_YOUR INSTRUCTIONS_
Where the records below have a line with "screenshot", that line is to be copied.

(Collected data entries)

######

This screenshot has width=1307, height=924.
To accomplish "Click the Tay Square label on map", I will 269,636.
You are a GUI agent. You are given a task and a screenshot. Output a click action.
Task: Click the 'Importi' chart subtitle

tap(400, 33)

######

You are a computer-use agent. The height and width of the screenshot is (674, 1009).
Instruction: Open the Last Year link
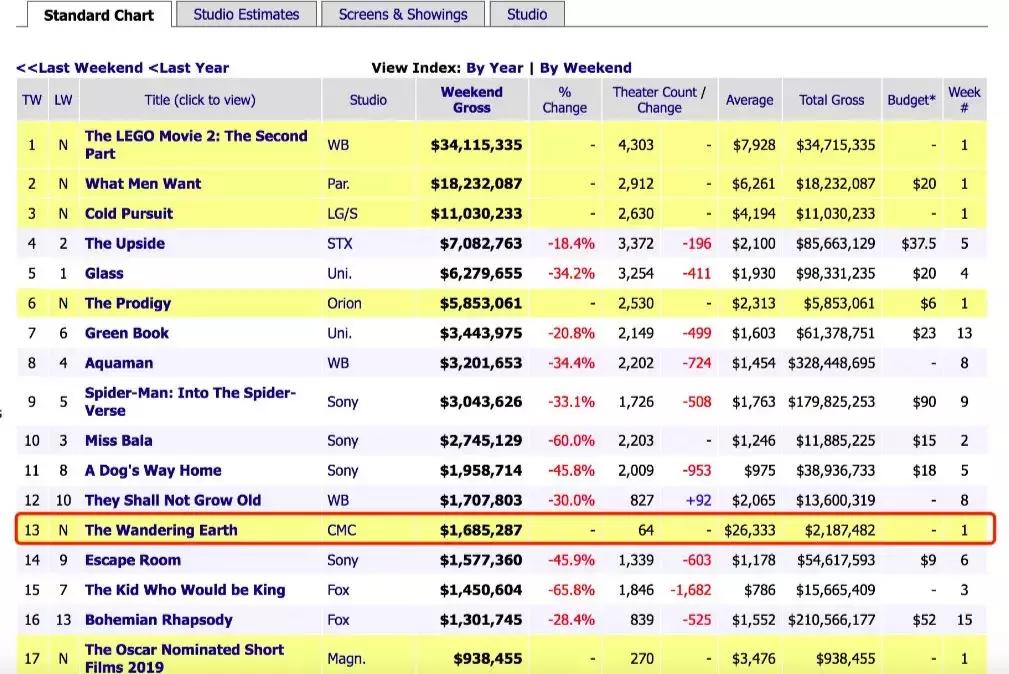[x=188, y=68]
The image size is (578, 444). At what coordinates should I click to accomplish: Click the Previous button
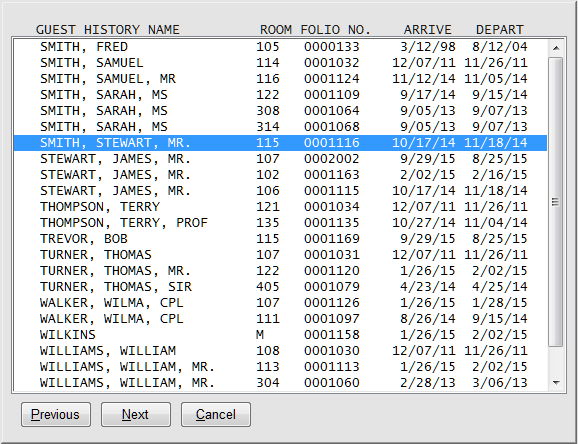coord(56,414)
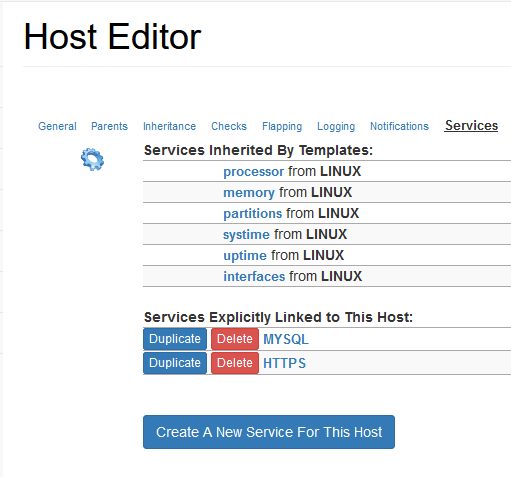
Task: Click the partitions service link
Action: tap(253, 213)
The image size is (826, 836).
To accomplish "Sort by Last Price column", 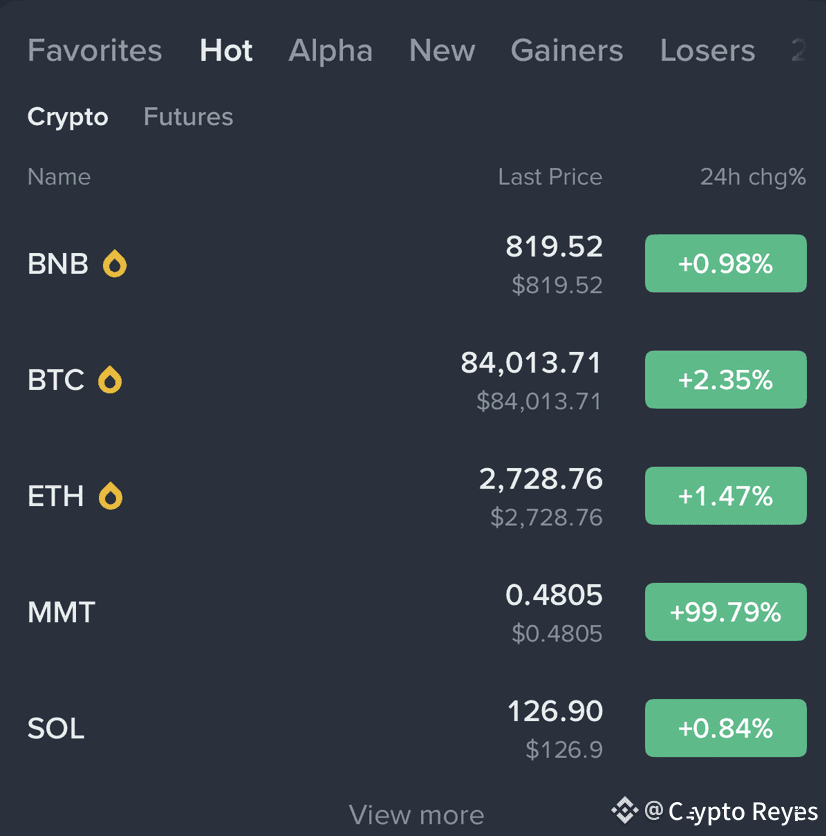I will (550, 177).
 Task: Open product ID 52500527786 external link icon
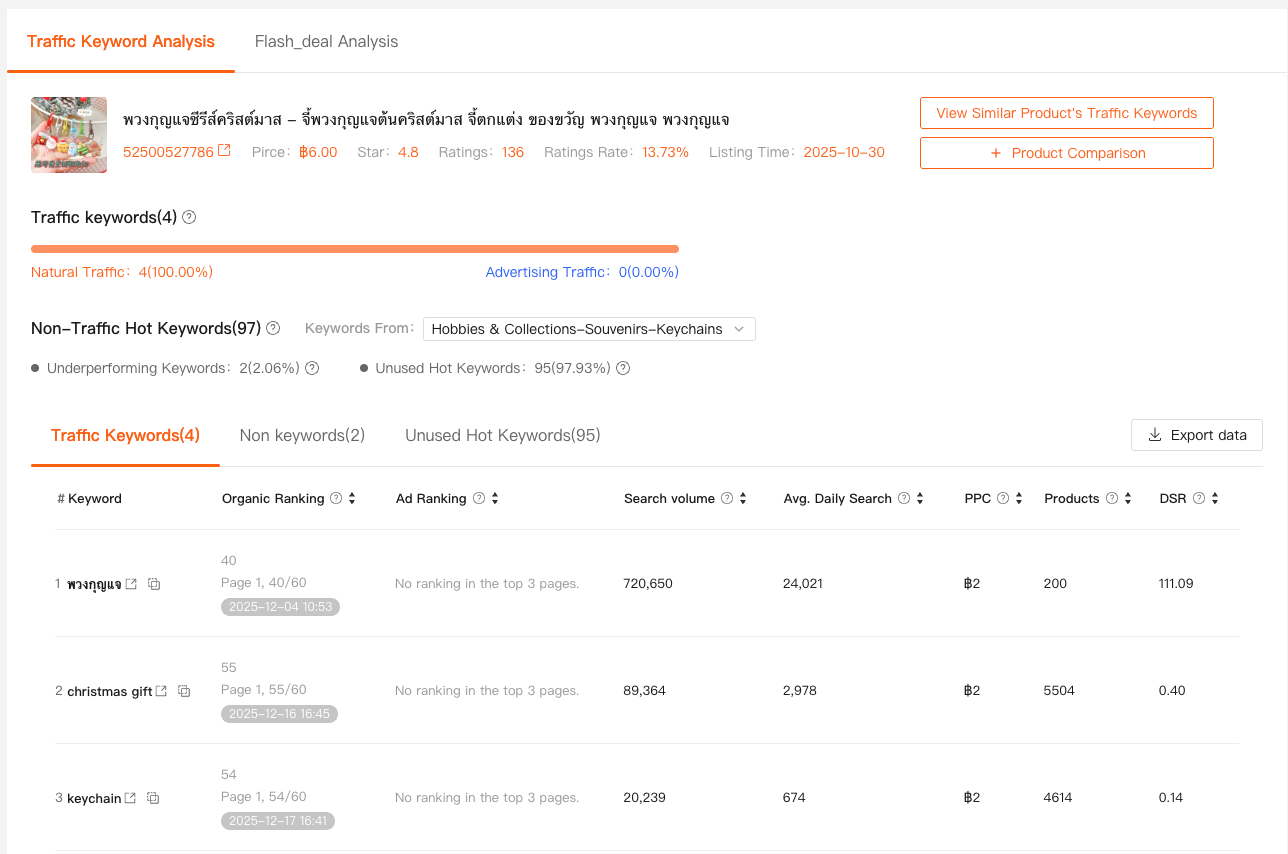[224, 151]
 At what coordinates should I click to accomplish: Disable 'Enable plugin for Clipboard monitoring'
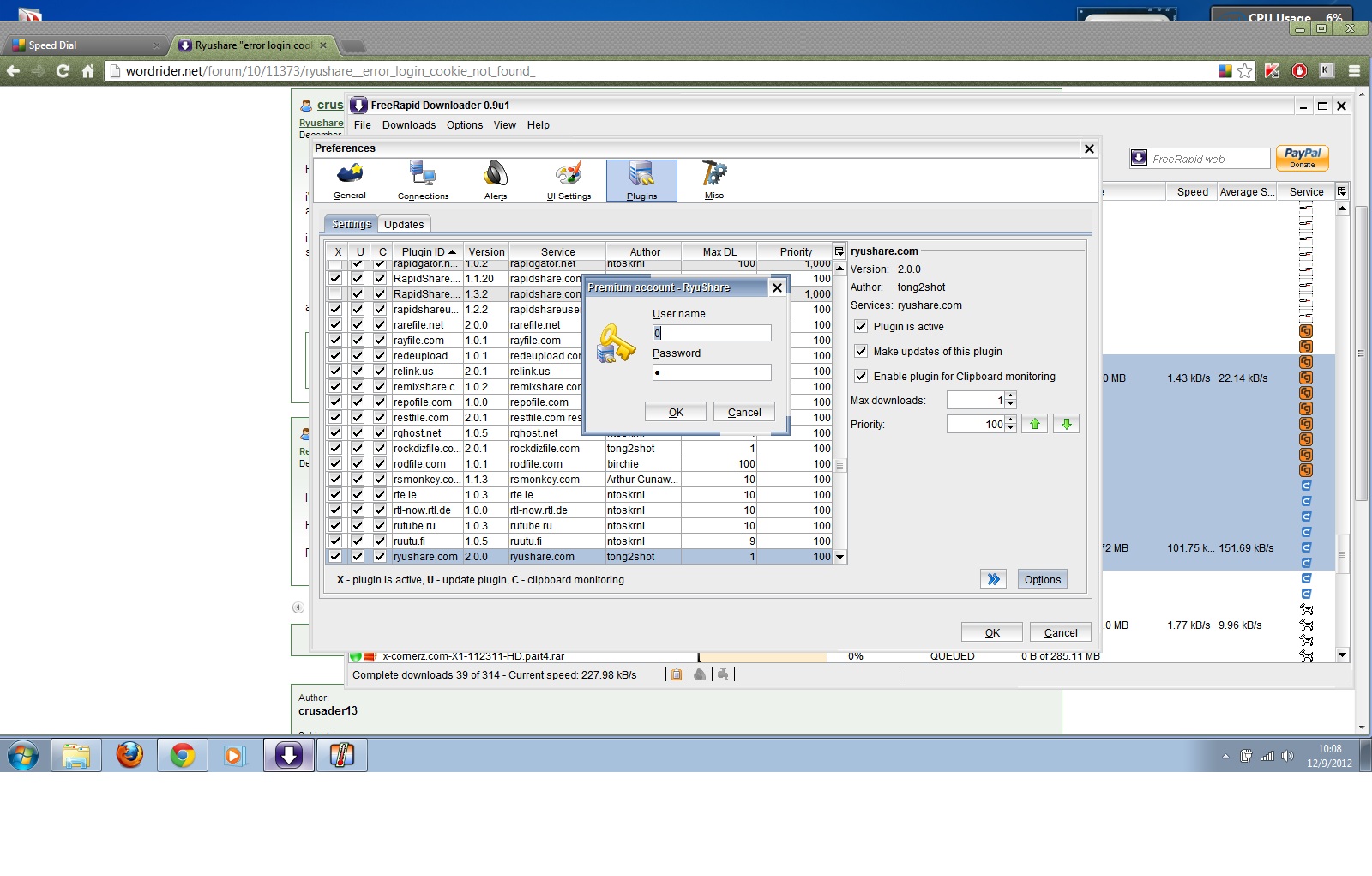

######

_TASK SOLUTION_
This screenshot has width=1307, height=924.
You are a GUI agent. You are given a task and a screenshot. Output a click action.
You are a computer-use agent. The height and width of the screenshot is (674, 1009).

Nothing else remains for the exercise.